- **Exercise details**:
To complete the exercise, write out all the data exactly.

- **Given data**:
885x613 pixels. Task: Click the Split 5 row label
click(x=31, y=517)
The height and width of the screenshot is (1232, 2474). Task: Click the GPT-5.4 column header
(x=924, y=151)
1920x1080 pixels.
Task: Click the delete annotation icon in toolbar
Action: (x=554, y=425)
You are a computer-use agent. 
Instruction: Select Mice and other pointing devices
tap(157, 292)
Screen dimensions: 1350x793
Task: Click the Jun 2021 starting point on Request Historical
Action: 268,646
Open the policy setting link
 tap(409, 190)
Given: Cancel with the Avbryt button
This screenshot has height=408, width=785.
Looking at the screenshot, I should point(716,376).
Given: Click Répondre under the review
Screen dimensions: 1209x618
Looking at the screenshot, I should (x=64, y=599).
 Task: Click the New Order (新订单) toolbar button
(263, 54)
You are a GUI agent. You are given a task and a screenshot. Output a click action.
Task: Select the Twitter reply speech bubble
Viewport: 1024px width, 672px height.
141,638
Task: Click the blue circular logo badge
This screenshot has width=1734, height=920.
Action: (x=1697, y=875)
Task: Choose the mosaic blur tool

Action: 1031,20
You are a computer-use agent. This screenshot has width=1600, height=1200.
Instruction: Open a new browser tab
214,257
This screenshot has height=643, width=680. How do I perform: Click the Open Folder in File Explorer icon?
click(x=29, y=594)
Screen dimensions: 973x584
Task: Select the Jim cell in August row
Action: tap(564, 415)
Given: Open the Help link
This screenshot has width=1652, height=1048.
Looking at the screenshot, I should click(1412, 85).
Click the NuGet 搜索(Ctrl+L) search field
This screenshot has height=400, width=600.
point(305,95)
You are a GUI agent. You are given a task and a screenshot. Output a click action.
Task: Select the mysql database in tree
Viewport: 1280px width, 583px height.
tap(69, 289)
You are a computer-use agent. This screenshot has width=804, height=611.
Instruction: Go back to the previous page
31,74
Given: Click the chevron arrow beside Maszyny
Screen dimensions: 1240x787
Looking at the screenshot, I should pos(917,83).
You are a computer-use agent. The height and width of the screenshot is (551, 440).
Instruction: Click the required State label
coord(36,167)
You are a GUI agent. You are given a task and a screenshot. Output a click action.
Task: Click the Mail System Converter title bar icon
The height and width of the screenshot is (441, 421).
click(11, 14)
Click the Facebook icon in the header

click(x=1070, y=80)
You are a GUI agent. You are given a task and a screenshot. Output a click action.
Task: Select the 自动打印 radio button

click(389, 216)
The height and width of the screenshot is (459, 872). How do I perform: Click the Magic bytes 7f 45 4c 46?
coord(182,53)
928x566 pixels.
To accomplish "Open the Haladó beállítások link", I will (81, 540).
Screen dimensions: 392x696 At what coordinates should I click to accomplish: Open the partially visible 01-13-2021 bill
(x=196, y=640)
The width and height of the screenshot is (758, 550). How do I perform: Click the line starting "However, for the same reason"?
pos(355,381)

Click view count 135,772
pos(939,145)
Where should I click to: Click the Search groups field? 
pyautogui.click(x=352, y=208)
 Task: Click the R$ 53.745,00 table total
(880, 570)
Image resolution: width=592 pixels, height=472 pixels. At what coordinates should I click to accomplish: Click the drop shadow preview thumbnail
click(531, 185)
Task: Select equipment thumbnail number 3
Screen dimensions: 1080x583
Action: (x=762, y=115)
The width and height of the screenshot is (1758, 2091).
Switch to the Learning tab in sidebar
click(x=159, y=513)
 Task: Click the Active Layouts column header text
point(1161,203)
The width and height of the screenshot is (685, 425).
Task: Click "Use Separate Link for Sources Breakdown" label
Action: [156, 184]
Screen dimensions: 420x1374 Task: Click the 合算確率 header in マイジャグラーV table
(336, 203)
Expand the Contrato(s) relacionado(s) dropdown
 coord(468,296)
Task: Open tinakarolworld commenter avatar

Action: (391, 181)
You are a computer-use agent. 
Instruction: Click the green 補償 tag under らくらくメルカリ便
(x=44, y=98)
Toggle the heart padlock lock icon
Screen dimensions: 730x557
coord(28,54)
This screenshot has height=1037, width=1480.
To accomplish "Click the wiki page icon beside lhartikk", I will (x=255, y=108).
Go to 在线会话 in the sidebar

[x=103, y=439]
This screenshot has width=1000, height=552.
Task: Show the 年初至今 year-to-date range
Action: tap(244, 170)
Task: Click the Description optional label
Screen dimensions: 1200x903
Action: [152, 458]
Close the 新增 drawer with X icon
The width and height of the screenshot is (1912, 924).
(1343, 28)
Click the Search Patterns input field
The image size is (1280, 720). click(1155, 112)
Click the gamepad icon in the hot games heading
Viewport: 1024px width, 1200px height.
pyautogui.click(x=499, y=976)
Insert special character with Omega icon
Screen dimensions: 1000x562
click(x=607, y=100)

- **Result for this task**:
885x613 pixels. Task: Click the Split 5 row label
click(x=31, y=517)
The height and width of the screenshot is (1232, 2474). Task: Click the GPT-5.4 column header
(x=924, y=151)
1920x1080 pixels.
Task: Click the delete annotation icon in toolbar
Action: (x=554, y=425)
You are a computer-use agent. 
Instruction: Select Mice and other pointing devices
tap(157, 292)
Screen dimensions: 1350x793
Task: Click the Jun 2021 starting point on Request Historical
Action: 268,646
Open the policy setting link
 tap(409, 190)
Given: Cancel with the Avbryt button
This screenshot has height=408, width=785.
Looking at the screenshot, I should point(716,376).
Given: Click Répondre under the review
Screen dimensions: 1209x618
Looking at the screenshot, I should (x=64, y=599).
 Task: Click the New Order (新订单) toolbar button
(263, 54)
You are a GUI agent. You are given a task and a screenshot. Output a click action.
Task: Select the Twitter reply speech bubble
Viewport: 1024px width, 672px height.
141,638
Task: Click the blue circular logo badge
This screenshot has width=1734, height=920.
Action: (x=1697, y=875)
Task: Choose the mosaic blur tool

Action: 1031,20
You are a computer-use agent. This screenshot has width=1600, height=1200.
Instruction: Open a new browser tab
214,257
This screenshot has height=643, width=680. How do I perform: Click the Open Folder in File Explorer icon?
click(x=29, y=594)
Screen dimensions: 973x584
Task: Select the Jim cell in August row
Action: tap(564, 415)
Given: Open the Help link
This screenshot has width=1652, height=1048.
Looking at the screenshot, I should click(1412, 85).
Click the NuGet 搜索(Ctrl+L) search field
This screenshot has height=400, width=600.
point(305,95)
You are a GUI agent. You are given a task and a screenshot. Output a click action.
Task: Select the mysql database in tree
Viewport: 1280px width, 583px height.
tap(69, 289)
You are a computer-use agent. This screenshot has width=804, height=611.
Instruction: Go back to the previous page
31,74
Given: Click the chevron arrow beside Maszyny
Screen dimensions: 1240x787
Looking at the screenshot, I should pos(917,83).
You are a computer-use agent. The height and width of the screenshot is (551, 440).
Instruction: Click the required State label
coord(36,167)
You are a GUI agent. You are given a task and a screenshot. Output a click action.
Task: Click the Mail System Converter title bar icon
The height and width of the screenshot is (441, 421).
click(11, 14)
Click the Facebook icon in the header

click(x=1070, y=80)
You are a GUI agent. You are given a task and a screenshot. Output a click action.
Task: Select the 自动打印 radio button

click(389, 216)
The height and width of the screenshot is (459, 872). How do I perform: Click the Magic bytes 7f 45 4c 46?
coord(182,53)
928x566 pixels.
To accomplish "Open the Haladó beállítások link", I will (81, 540).
Screen dimensions: 392x696 At what coordinates should I click to accomplish: Open the partially visible 01-13-2021 bill
(x=196, y=640)
The width and height of the screenshot is (758, 550). How do I perform: Click the line starting "However, for the same reason"?
pos(355,381)

Click view count 135,772
pos(939,145)
Where should I click to: Click the Search groups field? 
pyautogui.click(x=352, y=208)
 Task: Click the R$ 53.745,00 table total
(880, 570)
Image resolution: width=592 pixels, height=472 pixels. At what coordinates should I click to accomplish: Click the drop shadow preview thumbnail
click(531, 185)
Task: Select equipment thumbnail number 3
Screen dimensions: 1080x583
Action: (x=762, y=115)
The width and height of the screenshot is (1758, 2091).
Switch to the Learning tab in sidebar
click(x=159, y=513)
 Task: Click the Active Layouts column header text
point(1161,203)
The width and height of the screenshot is (685, 425).
Task: Click "Use Separate Link for Sources Breakdown" label
Action: [156, 184]
Screen dimensions: 420x1374 Task: Click the 合算確率 header in マイジャグラーV table
(336, 203)
Expand the Contrato(s) relacionado(s) dropdown
 coord(468,296)
Task: Open tinakarolworld commenter avatar

Action: (391, 181)
You are a computer-use agent. 
Instruction: Click the green 補償 tag under らくらくメルカリ便
(x=44, y=98)
Toggle the heart padlock lock icon
Screen dimensions: 730x557
coord(28,54)
This screenshot has height=1037, width=1480.
To accomplish "Click the wiki page icon beside lhartikk", I will (x=255, y=108).
Go to 在线会话 in the sidebar

[x=103, y=439]
This screenshot has width=1000, height=552.
Task: Show the 年初至今 year-to-date range
Action: tap(244, 170)
Task: Click the Description optional label
Screen dimensions: 1200x903
Action: [152, 458]
Close the 新增 drawer with X icon
The width and height of the screenshot is (1912, 924).
(1343, 28)
Click the Search Patterns input field
The image size is (1280, 720). click(1155, 112)
Click the gamepad icon in the hot games heading
Viewport: 1024px width, 1200px height.
pyautogui.click(x=499, y=976)
Insert special character with Omega icon
Screen dimensions: 1000x562
click(x=607, y=100)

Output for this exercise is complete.